Sofern Menschen auf der Intensivstation ohne nachgewiesene Sars-CoV-2 Infektion und ohne typische Symptome versterben, könne dies nicht als Tod durch Covid-19 gewertet werden, erläutert das PEI weiter. "Jeder Todesfall, der dem Paul-Ehrlich-Institut als Verdacht einer Impfkomplikation gemeldet wird, wird daraufhin untersucht, ob es einen ursächlichen Zusammenhang mit der Impfung gegen könnte."

Der aktuelle Sicherheitsbericht des PEI zeigt solche gemeldeten Verdachtsfälle von Nebenwirkungen. Dort sind auch Fälle gelistet, die bereits kurz nach der Impfung auftraten. So erhielt das Institut auch Meldungen zu Patientinnen und Patienten, welche zwei bis drei Tage nach der Impfung von Brustschmerzen berichteten oder neun Tage nach der Impfung einen Kollaps mit Krampfanfall erlitten. Die in den Postings angegebene Zeitspanne von 14 Tagen ergibt in diesem Zusammenhang also keinen Sinn.

Handelt es sich um eine Pandemie der Ungeimpften?
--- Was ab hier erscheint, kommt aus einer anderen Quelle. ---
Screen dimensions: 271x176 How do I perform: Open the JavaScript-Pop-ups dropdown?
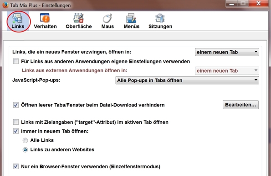coord(187,80)
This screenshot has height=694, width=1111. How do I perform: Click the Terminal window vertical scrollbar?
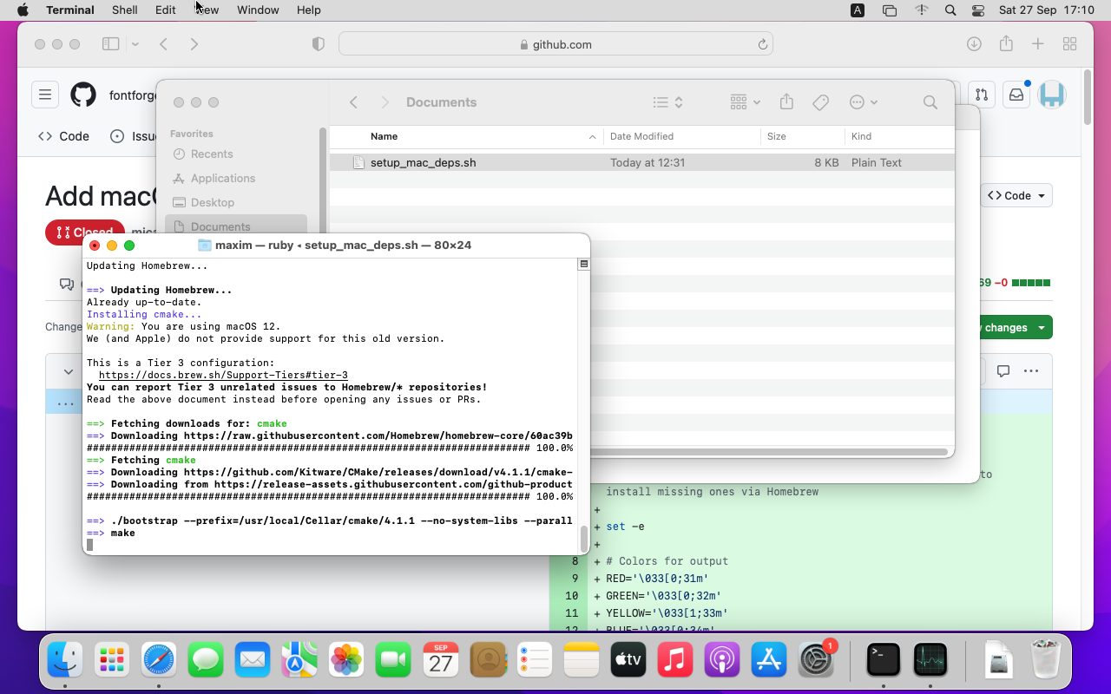(x=584, y=538)
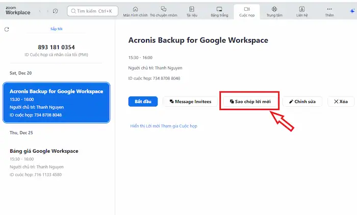
Task: Open the Tài liệu docs tab
Action: tap(191, 11)
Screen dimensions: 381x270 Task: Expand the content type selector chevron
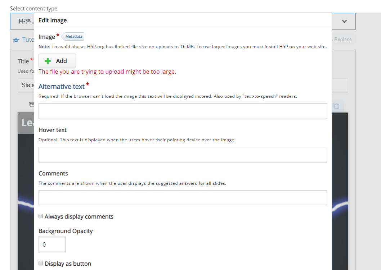(x=344, y=21)
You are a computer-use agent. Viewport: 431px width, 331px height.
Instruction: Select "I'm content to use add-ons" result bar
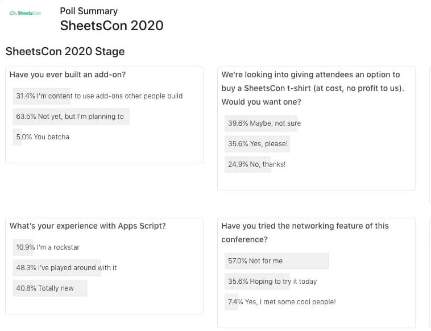click(x=100, y=96)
Das Infektionsgeschehen lässt sich anhand der Veröffentlichungen des Robert-Koch-Instituts nachvollziehen, welches Daten der zuständigen Gesundheitsämter bezieht. So lassen sich im Wochenbericht vom 16. September auch die Zahl der Impfdurchbrüche, also symptomatische Infektionen bei vollständig Geimpften, herauslesen. 

Im Zeitraum vom 16. August bis 6. September hat es demnach bundesweit über alle Altersklassen verteilt 23.732 Impfdurchbrüche gegeben. Im selben Zeitraum beläuft sich die Anzahl der symptomatischen Covid-19-Fälle in Deutschland auf insgesamt 125.749 gemeldete Fälle.

Fazit: Für die angeblichen 14 Todesfälle auf einer Intensivstation gibt es keine Belege. Weder das Intensivregister, noch die Bundesländer können die Zahlen nachvollziehen. Das Paul-Ehrlich-Institut erfasst alle gemeldeten Verdachtsfälle von Nebenwirkungen bei Menschen, die eine Impfung erhalten haben - unabhängig davon, ob ein vollständiger Impfschutz vorliegt. Die Zahlen des Robert-Koch-Instituts zeigen, dass der Anteil der Geimpften an Covid-19-Erkrankten und Verstorbenen geringer ist als der Anteil Ungeimpfter.